Exercise inputs:
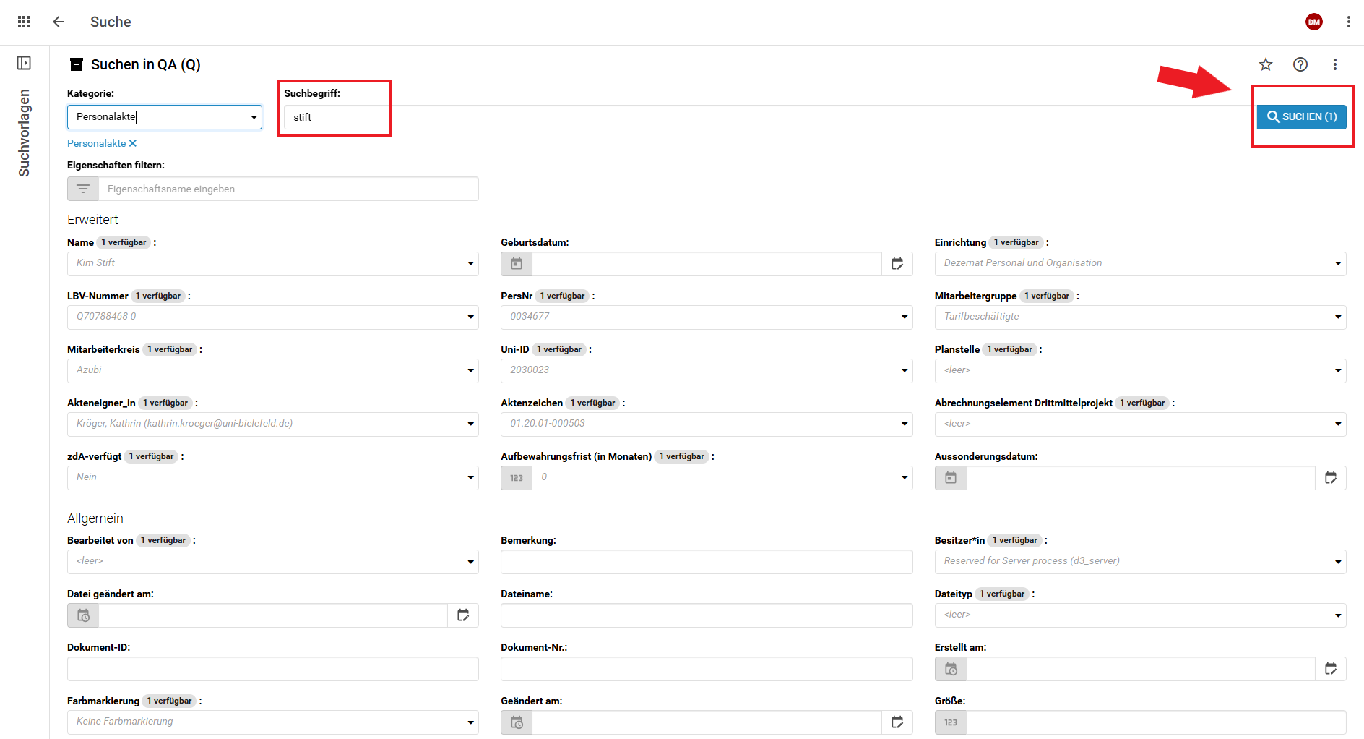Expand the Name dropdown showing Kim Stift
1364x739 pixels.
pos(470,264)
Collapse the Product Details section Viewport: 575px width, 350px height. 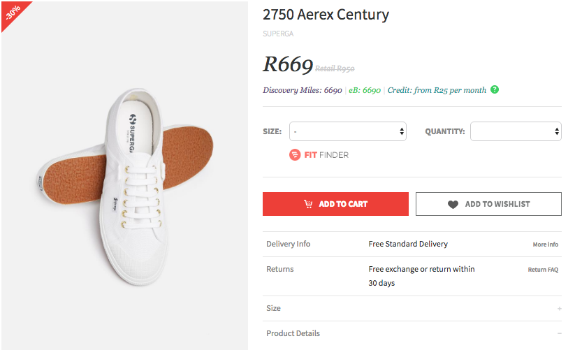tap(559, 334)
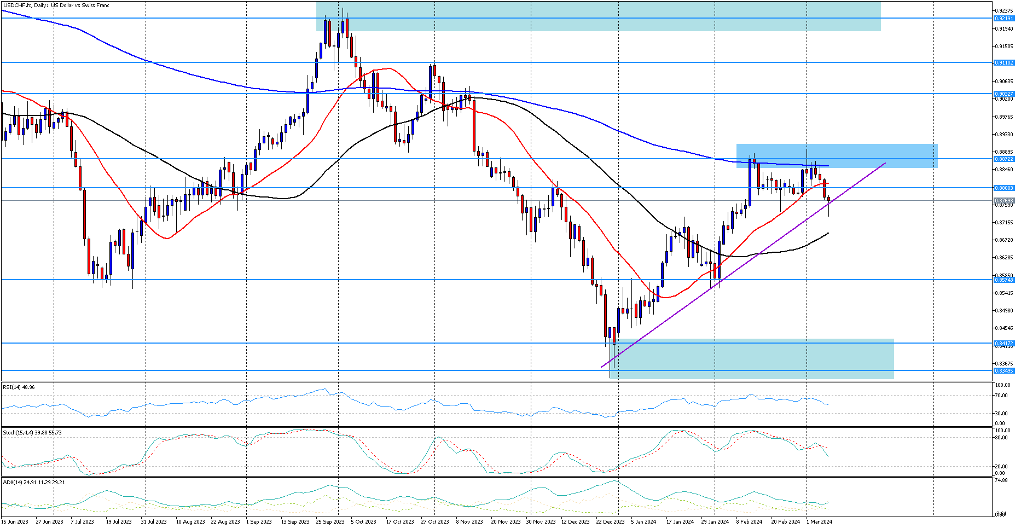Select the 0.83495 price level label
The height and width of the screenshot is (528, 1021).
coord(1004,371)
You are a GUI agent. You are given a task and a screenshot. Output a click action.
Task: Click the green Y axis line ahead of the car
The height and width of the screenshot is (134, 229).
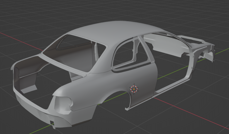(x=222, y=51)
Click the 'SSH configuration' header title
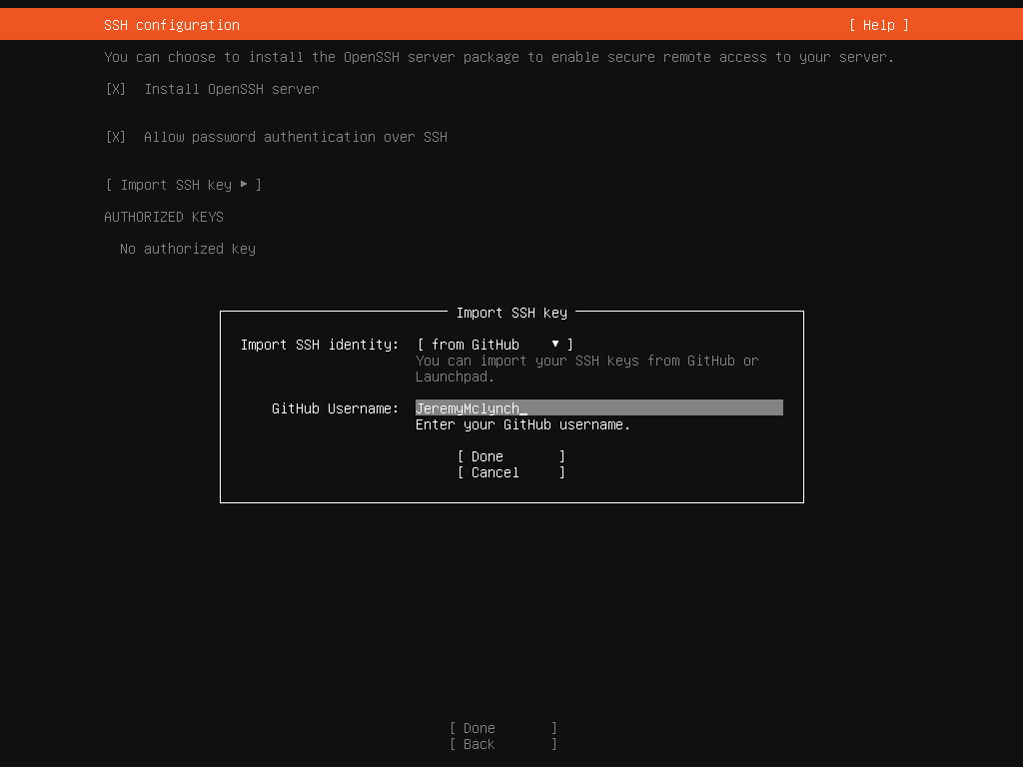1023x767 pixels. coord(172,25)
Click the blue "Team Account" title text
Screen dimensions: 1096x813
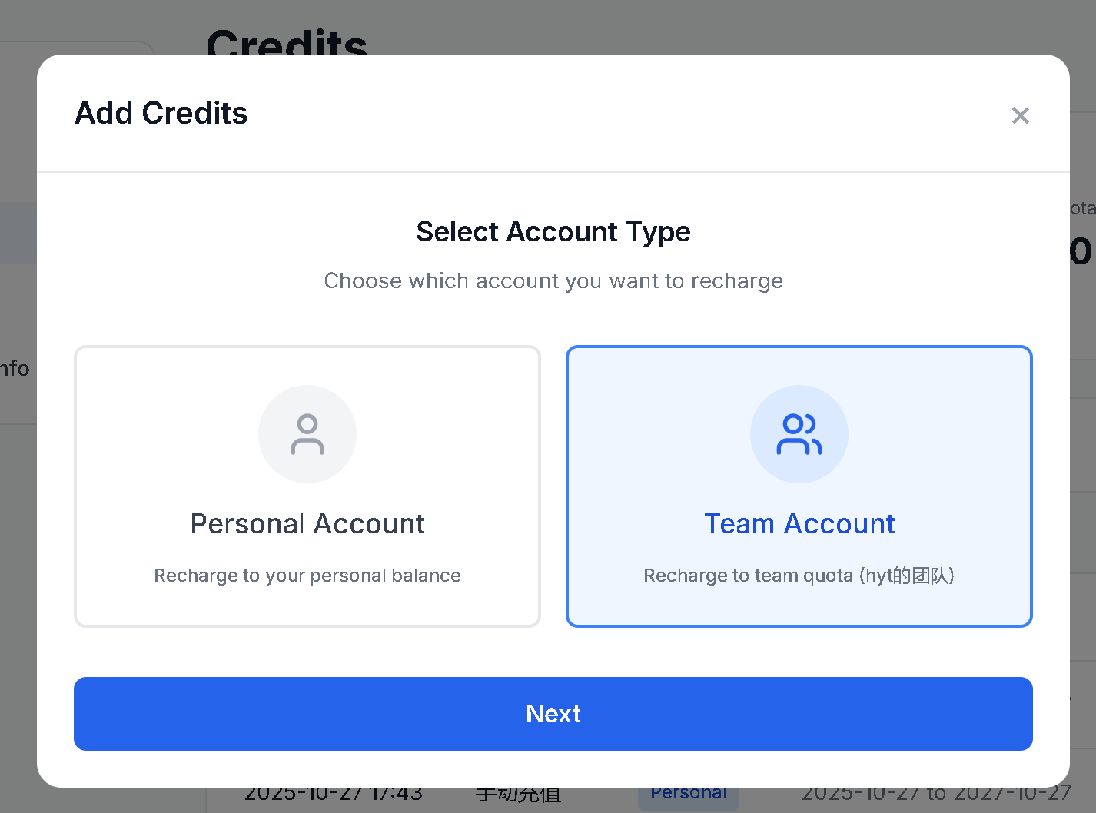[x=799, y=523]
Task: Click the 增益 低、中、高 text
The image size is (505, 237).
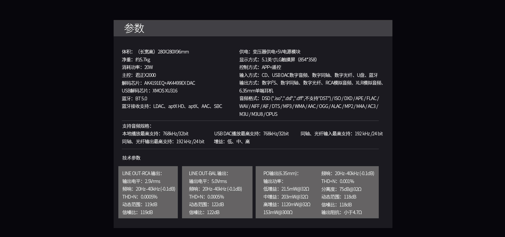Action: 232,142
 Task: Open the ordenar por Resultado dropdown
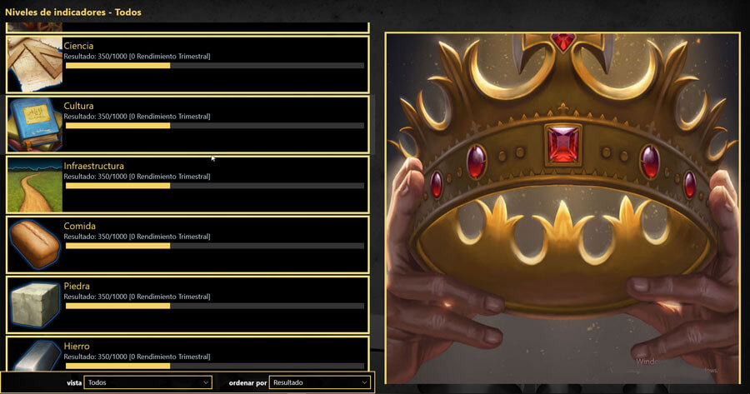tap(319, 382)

Instructions for the task: Print the lines from the one that contains "Task: Click the green" through the last line of the data, exactly and in full, and no other lines. Pictures are not part of the copy.

Solution to this problem:
Task: Click the green Y axis line ahead of the car
The height and width of the screenshot is (134, 229).
(x=222, y=51)
Click the 'SSH configuration' header title
1023x767 pixels. coord(172,25)
Click the blue "Team Account" title text
Screen dimensions: 1096x813
[x=799, y=523]
Task: Click the 增益 低、中、高 text
The image size is (505, 237).
Action: 232,142
 Task: Open the ordenar por Resultado dropdown
tap(319, 382)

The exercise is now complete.